ASSIGNED TASK >>
Copy out all the lines of the data that hold the word "this".

EXCERPTED RECORDS >>

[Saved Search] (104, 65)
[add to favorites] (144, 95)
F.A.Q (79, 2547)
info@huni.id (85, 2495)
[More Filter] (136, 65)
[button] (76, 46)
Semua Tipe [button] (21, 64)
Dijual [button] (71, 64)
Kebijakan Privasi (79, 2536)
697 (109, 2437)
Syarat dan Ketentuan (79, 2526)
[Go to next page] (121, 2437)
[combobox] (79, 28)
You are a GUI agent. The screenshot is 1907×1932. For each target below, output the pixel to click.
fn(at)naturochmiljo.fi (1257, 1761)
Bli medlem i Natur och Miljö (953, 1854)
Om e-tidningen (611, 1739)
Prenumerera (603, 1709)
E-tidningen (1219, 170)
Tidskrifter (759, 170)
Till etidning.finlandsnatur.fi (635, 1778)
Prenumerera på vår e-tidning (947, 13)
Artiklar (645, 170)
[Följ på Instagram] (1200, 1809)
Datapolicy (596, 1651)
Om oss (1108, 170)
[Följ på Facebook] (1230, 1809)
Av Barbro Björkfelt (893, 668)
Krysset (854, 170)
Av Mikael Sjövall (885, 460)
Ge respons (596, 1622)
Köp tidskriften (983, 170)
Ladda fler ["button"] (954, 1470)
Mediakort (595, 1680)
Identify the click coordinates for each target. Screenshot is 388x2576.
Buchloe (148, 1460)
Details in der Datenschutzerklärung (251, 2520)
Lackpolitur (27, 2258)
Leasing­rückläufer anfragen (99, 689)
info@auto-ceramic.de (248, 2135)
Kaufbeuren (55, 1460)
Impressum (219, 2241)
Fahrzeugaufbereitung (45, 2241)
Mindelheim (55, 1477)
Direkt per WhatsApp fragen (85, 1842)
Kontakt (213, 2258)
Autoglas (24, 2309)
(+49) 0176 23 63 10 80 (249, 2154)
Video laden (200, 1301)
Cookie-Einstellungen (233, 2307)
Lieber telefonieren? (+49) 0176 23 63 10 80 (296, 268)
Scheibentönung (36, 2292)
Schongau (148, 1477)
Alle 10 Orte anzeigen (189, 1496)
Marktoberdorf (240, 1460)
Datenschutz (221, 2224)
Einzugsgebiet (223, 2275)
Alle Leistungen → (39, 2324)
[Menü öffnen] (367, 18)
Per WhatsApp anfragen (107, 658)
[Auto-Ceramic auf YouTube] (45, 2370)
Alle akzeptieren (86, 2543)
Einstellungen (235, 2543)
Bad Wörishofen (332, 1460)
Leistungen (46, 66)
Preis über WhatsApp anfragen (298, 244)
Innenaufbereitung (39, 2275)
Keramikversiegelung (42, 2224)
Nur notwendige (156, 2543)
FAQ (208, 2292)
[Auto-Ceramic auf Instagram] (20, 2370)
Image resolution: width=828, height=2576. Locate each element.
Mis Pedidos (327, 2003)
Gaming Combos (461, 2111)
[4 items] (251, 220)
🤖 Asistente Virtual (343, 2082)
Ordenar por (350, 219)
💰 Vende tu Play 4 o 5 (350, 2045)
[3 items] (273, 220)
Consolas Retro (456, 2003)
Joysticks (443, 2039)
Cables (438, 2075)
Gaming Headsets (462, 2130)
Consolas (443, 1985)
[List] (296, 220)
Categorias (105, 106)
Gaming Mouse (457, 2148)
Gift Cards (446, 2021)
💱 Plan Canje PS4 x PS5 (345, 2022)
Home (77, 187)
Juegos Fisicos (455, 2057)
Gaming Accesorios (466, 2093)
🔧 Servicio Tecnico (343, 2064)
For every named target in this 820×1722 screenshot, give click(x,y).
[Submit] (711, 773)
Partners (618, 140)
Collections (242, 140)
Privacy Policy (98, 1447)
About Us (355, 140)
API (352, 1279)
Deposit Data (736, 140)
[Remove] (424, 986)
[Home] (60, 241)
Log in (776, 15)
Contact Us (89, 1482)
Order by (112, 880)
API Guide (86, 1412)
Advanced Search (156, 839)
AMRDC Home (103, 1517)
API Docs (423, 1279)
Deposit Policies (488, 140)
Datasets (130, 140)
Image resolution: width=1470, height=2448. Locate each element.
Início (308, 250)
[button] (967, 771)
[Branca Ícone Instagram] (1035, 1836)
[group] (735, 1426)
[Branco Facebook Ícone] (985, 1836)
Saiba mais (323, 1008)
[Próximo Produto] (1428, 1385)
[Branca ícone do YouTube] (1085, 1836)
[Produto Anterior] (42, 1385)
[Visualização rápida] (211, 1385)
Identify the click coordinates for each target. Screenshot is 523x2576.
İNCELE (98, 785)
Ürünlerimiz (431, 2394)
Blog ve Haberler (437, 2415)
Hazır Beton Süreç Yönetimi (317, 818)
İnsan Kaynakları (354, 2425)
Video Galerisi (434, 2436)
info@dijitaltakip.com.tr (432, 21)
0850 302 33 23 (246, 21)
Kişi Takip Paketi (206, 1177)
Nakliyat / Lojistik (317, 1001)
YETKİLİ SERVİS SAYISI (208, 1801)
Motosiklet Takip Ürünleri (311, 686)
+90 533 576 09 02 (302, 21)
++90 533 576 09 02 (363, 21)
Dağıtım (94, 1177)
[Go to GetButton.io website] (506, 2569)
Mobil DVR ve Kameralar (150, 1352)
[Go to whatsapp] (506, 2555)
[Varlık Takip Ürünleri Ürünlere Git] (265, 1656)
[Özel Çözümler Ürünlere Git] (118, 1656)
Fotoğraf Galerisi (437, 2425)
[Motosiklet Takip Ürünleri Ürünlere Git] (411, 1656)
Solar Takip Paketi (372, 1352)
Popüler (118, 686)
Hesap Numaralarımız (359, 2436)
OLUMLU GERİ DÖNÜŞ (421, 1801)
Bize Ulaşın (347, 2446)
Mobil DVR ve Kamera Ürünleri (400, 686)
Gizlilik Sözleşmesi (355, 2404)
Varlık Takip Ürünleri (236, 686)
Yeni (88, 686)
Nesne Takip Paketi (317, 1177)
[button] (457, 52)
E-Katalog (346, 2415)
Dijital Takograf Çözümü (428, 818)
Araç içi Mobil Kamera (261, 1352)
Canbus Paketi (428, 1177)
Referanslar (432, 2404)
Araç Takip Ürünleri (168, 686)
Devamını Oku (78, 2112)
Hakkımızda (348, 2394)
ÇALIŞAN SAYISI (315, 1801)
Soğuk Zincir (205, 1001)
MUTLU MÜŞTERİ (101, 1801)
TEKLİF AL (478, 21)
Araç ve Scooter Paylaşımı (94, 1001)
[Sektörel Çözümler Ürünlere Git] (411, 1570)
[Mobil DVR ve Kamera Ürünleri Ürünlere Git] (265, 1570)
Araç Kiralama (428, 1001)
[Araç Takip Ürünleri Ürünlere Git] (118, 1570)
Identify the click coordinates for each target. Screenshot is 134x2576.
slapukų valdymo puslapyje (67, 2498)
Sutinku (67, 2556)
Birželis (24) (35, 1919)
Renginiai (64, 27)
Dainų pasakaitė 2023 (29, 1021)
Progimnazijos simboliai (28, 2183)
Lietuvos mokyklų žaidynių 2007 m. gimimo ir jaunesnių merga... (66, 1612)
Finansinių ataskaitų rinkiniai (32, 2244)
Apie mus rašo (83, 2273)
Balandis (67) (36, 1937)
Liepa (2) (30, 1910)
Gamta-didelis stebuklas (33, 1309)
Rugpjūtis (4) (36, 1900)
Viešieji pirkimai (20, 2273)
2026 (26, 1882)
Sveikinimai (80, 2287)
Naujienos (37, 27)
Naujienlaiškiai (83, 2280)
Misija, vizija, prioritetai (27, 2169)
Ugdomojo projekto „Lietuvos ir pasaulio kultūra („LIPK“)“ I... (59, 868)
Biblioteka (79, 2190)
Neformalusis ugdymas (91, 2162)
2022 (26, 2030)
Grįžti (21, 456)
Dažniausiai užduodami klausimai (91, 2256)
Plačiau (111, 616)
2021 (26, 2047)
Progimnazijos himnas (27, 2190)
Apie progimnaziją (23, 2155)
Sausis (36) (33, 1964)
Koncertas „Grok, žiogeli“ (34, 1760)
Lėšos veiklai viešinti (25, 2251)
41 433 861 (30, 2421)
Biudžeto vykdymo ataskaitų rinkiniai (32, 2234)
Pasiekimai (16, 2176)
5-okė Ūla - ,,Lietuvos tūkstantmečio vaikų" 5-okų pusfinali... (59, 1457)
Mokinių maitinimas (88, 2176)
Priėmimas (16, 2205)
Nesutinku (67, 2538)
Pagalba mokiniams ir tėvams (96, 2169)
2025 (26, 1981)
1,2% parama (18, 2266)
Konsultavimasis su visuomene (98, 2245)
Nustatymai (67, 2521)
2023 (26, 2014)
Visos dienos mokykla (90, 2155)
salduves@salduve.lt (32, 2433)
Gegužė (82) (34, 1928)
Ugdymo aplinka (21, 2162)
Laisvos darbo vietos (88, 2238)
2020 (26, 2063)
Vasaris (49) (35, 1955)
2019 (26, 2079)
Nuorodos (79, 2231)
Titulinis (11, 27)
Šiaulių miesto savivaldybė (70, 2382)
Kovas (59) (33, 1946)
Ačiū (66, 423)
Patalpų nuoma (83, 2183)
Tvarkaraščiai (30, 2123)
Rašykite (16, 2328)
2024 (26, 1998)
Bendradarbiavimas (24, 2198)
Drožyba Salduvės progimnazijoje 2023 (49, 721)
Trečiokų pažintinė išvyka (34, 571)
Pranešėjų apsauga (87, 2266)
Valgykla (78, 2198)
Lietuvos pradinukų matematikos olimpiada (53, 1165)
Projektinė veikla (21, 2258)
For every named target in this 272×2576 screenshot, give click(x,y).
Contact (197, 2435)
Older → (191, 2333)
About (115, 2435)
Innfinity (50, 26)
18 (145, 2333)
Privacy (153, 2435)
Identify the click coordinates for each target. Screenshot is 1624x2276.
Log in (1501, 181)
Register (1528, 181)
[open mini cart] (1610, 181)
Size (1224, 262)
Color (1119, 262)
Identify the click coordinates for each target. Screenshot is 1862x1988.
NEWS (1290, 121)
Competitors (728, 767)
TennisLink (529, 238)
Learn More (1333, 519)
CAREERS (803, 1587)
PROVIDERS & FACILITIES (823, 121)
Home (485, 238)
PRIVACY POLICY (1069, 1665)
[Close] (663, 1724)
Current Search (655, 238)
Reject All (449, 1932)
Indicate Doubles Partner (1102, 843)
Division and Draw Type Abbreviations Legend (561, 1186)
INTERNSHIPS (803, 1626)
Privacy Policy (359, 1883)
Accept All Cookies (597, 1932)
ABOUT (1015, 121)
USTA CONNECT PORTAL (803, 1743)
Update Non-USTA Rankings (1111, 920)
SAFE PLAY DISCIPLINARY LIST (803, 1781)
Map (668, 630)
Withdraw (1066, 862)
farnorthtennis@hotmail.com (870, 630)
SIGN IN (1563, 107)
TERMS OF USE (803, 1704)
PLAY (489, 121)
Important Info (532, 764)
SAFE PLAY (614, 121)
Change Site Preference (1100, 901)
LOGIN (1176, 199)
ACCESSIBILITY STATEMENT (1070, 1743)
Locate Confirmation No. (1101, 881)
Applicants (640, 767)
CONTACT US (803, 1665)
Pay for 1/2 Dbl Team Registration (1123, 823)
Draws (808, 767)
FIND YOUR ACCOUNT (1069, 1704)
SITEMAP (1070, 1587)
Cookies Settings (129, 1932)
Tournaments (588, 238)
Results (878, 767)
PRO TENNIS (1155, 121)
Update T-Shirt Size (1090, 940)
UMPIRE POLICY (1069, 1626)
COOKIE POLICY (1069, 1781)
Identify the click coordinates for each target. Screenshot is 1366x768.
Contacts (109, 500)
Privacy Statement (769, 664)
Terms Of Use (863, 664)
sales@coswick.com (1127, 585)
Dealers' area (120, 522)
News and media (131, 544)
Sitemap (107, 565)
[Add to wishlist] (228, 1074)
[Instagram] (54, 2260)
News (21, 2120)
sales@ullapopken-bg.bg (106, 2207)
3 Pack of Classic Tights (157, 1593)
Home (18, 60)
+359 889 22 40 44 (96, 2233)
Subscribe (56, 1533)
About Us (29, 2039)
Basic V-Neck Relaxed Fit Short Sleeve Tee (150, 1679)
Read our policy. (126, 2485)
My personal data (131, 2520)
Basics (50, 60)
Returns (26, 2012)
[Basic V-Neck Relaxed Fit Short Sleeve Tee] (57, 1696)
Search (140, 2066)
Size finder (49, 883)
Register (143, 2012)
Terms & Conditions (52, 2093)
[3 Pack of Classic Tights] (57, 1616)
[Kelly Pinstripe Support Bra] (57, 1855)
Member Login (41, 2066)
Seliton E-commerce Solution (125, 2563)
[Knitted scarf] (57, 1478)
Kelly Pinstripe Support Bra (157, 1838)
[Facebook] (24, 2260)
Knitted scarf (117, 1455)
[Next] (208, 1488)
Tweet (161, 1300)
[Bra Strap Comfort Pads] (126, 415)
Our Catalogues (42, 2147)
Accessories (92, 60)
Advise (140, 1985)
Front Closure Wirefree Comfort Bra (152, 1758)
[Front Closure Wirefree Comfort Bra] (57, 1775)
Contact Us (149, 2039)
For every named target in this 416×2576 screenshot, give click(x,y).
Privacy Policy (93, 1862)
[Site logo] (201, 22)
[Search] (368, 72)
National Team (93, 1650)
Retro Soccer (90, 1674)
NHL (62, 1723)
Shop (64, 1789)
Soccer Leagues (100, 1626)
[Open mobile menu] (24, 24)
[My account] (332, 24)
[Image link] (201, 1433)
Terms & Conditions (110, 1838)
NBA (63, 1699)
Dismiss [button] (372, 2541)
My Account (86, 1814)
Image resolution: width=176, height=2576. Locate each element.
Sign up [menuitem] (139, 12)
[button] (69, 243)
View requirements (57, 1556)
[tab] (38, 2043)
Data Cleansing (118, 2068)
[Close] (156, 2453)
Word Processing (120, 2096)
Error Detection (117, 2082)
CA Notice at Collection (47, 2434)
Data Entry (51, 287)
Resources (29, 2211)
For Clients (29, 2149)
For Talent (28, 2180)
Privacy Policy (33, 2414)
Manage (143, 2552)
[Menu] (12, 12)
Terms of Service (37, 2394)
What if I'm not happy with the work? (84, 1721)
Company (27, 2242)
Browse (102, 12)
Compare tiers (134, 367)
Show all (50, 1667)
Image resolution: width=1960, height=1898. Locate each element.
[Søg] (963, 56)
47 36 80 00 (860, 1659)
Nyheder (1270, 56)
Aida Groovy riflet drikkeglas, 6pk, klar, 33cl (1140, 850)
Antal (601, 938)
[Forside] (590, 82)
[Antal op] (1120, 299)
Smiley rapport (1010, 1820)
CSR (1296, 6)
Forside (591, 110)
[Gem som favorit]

EXERCISE ANSWER >>
For every named target in this 820×1722 screenshot, give click(x,y).
For every named target in this 272×2576 screenshot, give click(x,y).
For every named target in this 416×2576 screenshot, give click(x,y).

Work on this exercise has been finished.